Thoughts on Music #21 (David Byrne)

David Byrne. Photo: Catalina Kulczar.
"...Throughout the history of recorded music, we have tended to value convenience over quality every time. Edison cylinders didn't really sound as good as live performers, but you could carry them around and play them whenever you wanted. LPs, revolving slower, didn't sound as rich as 45s or 78s, but you didn't have to attend to them as much. And cassettes? Are you kidding? We were told that CDs would last forever and sound squeaky clean, but they really don't sound as good as LPs, and the jury is out regarding their durability. The spectrum of sound on analog mediums has an infinite number of gradations, whereas in the digital world everything is  sliced into a finite number of slivers. Slivers and bits might fool the ear into believing that they represent a continuous audio spectrum (psychoacoustics at work), but by nature they are still ones and zeros; steps rather than a smooth slope.

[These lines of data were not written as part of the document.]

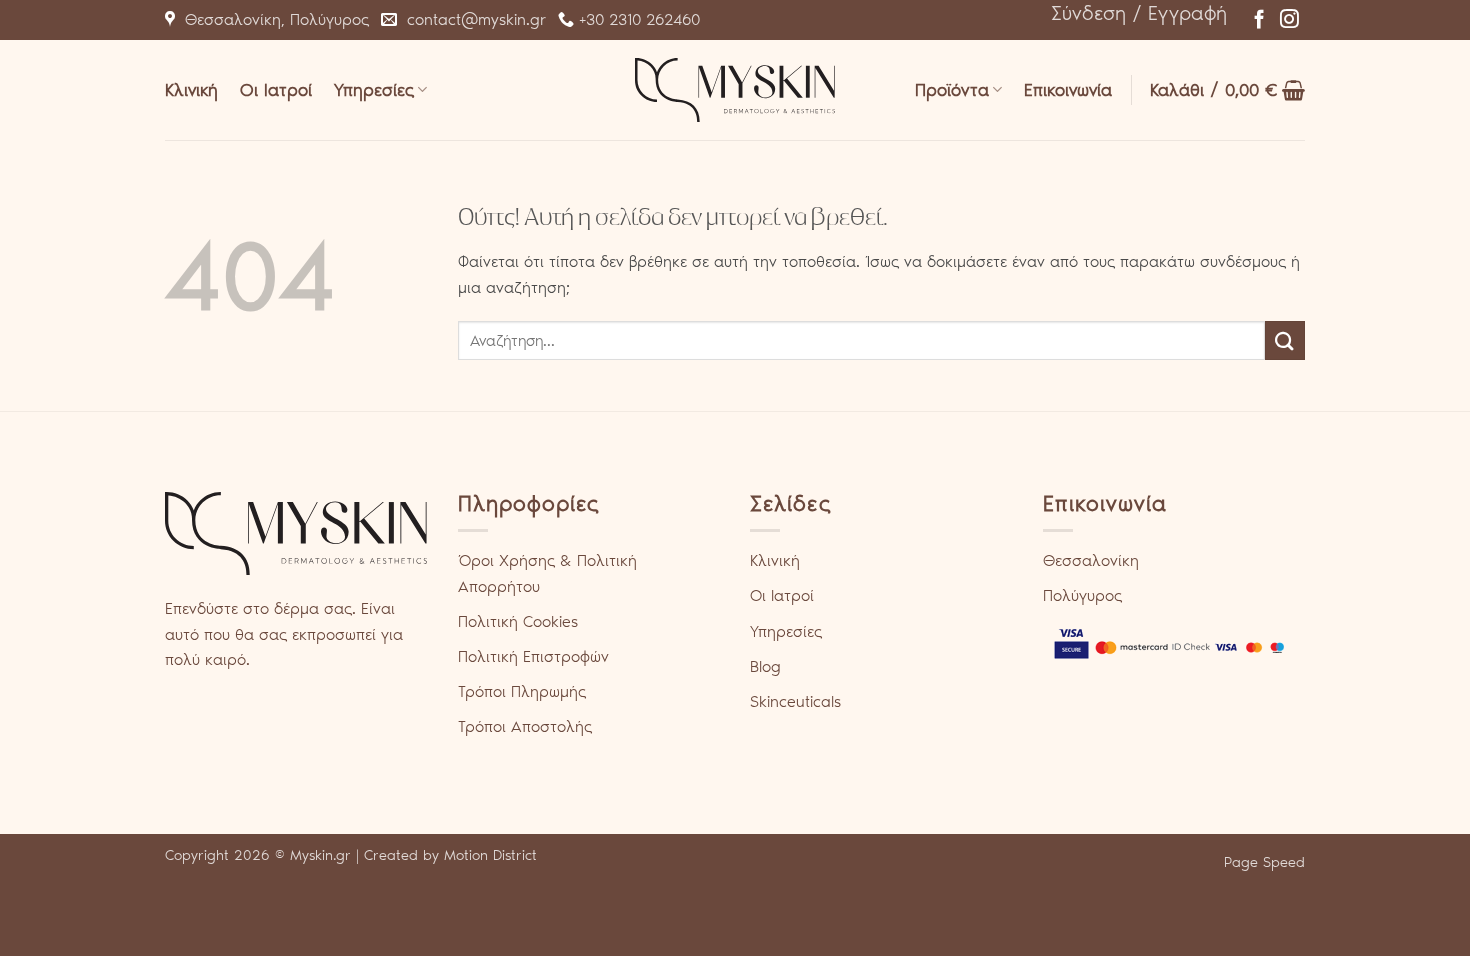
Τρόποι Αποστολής (525, 726)
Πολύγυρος (1082, 595)
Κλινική (191, 90)
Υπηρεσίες (374, 90)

MP3s? They may be the most convenient medium so far, but I can't help thinking that the psychoacoustic trickery used to develop them - the ability to cause the mind to think that all the musical information is there when in reality a huge percentage has been removed - is a continuation of this trend in which we are seduced by convenience. It's music in pill form, it delivers vitamins, it does the job, but something is missing. We are often offered, and gladly accept, convenient mediums that are "good enough" rather than ones that are actually better."
-David Byrne. 2013. How Music Works, Edinburgh: Canongate, p. 131.